▶ _JOB_
Convert each line of the records below into a numbered list, omitting blank lines and leaving the pictures out of the answer.

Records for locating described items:
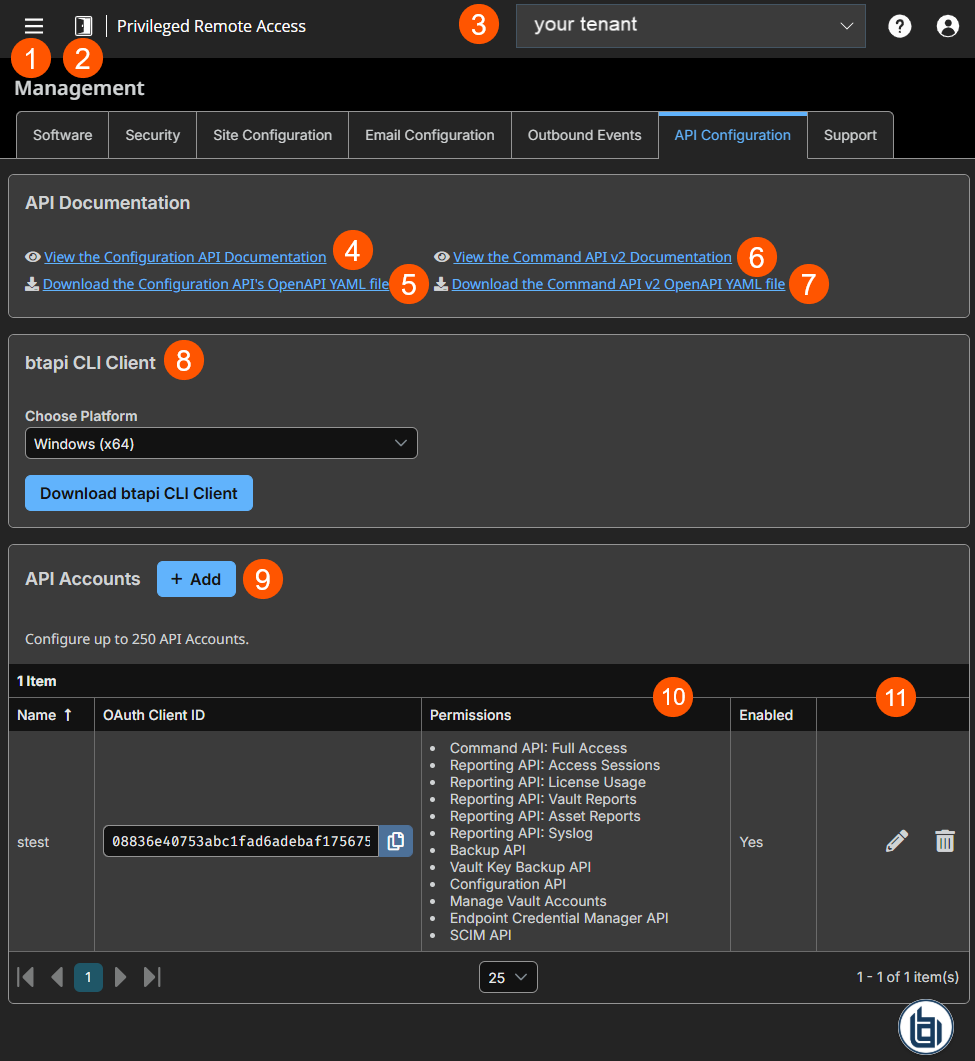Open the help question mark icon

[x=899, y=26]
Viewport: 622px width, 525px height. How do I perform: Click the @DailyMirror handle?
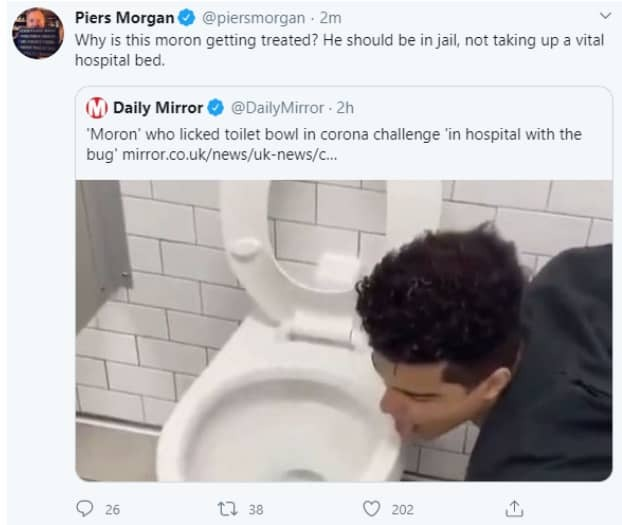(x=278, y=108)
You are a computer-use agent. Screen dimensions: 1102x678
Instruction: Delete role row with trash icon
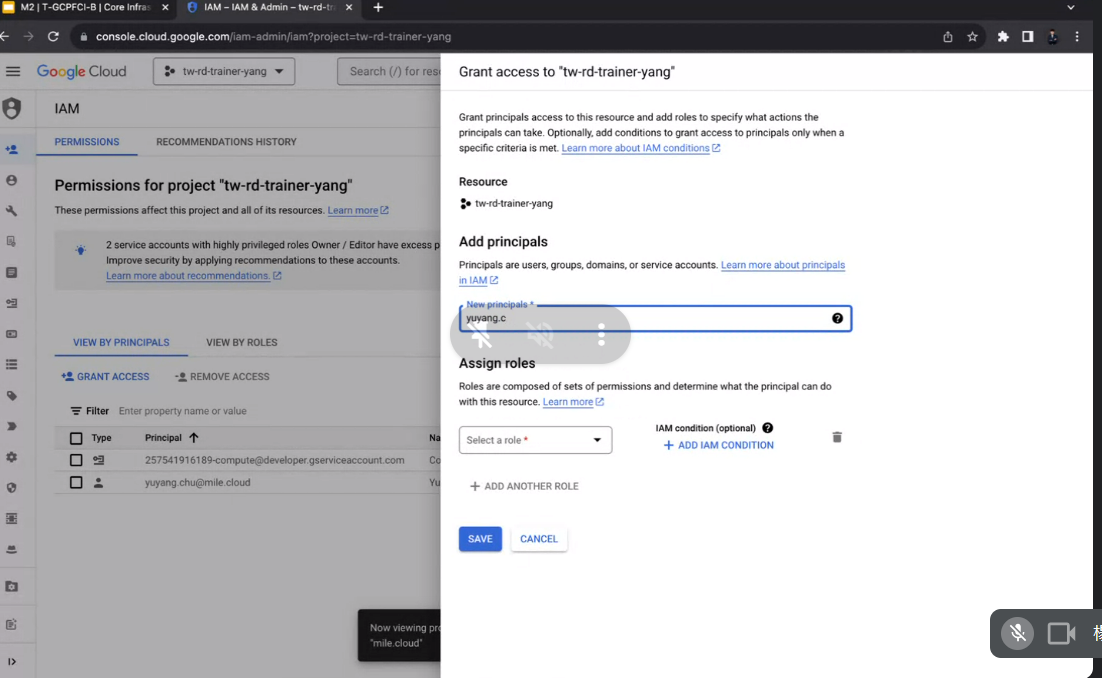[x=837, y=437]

▶ _EXERCISE ANSWER_
1. Open the help question mark icon
2. [x=899, y=26]
3. Viewport: 622px width, 525px height. How do I perform: Click the @DailyMirror handle?
4. (x=278, y=108)
5. You are a computer-use agent. Screen dimensions: 1102x678
6. Instruction: Delete role row with trash icon
7. [x=837, y=437]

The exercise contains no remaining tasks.